We logged in to our cruise planner to check prices on the drink packages for our 7 night cruise And it was listed at 75ish cdn pp per day. That worked out to roughly 55us pp per day based on today’s exchange rate.  When we added it to the cart for wife and I the total came to just under 1300cdn (including tax and tip) for the two of us! I know when it breaks down to how many drinks per day it seems manageable but that just feels crazy to spend 1300 in drinks for a week lol.


----------



## crabbymom

mevelandry said:


> Interesting question. I don't know but I heard about a 10 drinks card being available on the first day of longer sailings?



I have been on 7, 11, and 14 night sailings and the drink card has never been available on the first day that I have seen.  Some times, depending on the sailing, they are not available at all.



mevelandry said:


> I heard that when you say that X doesn't drink to buy a solo alcohol package, X cannot buy alcohol otherwise there will be consequences.



I have not heard of that happening, but who knows.  I do know that you can call and get one alcohol and one refreshment package and the person with the refreshment package can buy a drink with no problem.  I often travel with my 76 year old mother who can drink, but certainly not enough for the package.  I have never had an issue getting me the drink package and her the refreshment package and then her ordering her one Manhattan/Old Fashioned a day. 

Bringing on your own wine is certainly a help, in addition, if all you drink is wine, they offer wine packages once on board: 3, 5, or 7 bottle packages of different wines.


----------



## starvenger

crabbymom said:


> Bringing on your own wine is certainly a help, in addition, if all you drink is wine, they offer wine packages once on board: 3, 5, or 7 bottle packages of different wines.


I haven't seen wine packages in a while. Can you (or anyone else) confirm that they're still around? Markup on wine is pretty high on cruise ships - probably 2-3x retail - so any discount would be welcome.


----------



## crabbymom

starvenger said:


> I haven't seen wine packages in a while. Can you (or anyone else) confirm that they're still around? Markup on wine is pretty high on cruise ships - probably 2-3x retail - so any discount would be welcome.

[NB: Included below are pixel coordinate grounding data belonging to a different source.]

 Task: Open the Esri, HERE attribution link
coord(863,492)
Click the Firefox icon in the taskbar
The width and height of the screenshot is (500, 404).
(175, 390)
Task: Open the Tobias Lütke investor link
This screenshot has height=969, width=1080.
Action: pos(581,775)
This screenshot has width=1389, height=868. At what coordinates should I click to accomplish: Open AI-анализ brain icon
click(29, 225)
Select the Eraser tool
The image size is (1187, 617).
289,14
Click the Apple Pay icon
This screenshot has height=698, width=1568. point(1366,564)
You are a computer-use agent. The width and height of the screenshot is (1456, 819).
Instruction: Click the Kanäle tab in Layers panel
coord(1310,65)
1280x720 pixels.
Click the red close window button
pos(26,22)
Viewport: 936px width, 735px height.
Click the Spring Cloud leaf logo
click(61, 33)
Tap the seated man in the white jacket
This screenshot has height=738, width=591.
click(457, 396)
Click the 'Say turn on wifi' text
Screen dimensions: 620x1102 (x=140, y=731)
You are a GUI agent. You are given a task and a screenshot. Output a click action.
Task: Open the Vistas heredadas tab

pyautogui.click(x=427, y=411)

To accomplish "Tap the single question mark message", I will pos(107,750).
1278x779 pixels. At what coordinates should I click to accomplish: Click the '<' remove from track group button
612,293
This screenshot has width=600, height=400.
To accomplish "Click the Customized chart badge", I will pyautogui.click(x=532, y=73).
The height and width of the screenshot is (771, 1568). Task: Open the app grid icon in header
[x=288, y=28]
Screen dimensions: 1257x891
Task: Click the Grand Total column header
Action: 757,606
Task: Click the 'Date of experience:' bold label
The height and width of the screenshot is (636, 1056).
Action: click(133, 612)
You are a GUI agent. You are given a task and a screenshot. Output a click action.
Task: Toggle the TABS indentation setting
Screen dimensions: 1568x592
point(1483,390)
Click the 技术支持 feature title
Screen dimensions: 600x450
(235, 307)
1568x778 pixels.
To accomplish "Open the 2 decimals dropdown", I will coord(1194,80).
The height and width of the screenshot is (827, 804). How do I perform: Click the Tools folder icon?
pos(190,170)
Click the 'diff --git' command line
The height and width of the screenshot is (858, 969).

According to Royal Caribbean: Individual ship/sailings MAY offer a wine package, but it is not fleet-wide anymore.  I guess they really want to only sell the drink package, but that wine one was always nice!  It was last seen in March 2019 on the Anthem, but that was a 12-night cruise so YMMV depending on length.


----------



## disneyeveryyear

We were on the Anthem of the Seas in Nov. '18 and the 10 drink card was available on day 2.  We were very surprised, but purchased it immediately. I don't remember if we saw it again.  It was a nice way for DH and I to have 1 drink each per night.


----------



## mevelandry

Mikamarii said:


> We logged in to our cruise planner to check prices on the drink packages for our 7 night cruise And it was listed at 75ish cdn pp per day. That worked out to roughly 55us pp per day based on today’s exchange rate.  When we added it to the cart for wife and I the total came to just under 1300cdn (including tax and tip) for the two of us! I know when it breaks down to how many drinks per day it seems manageable but that just feels crazy to spend 1300 in drinks for a week lol.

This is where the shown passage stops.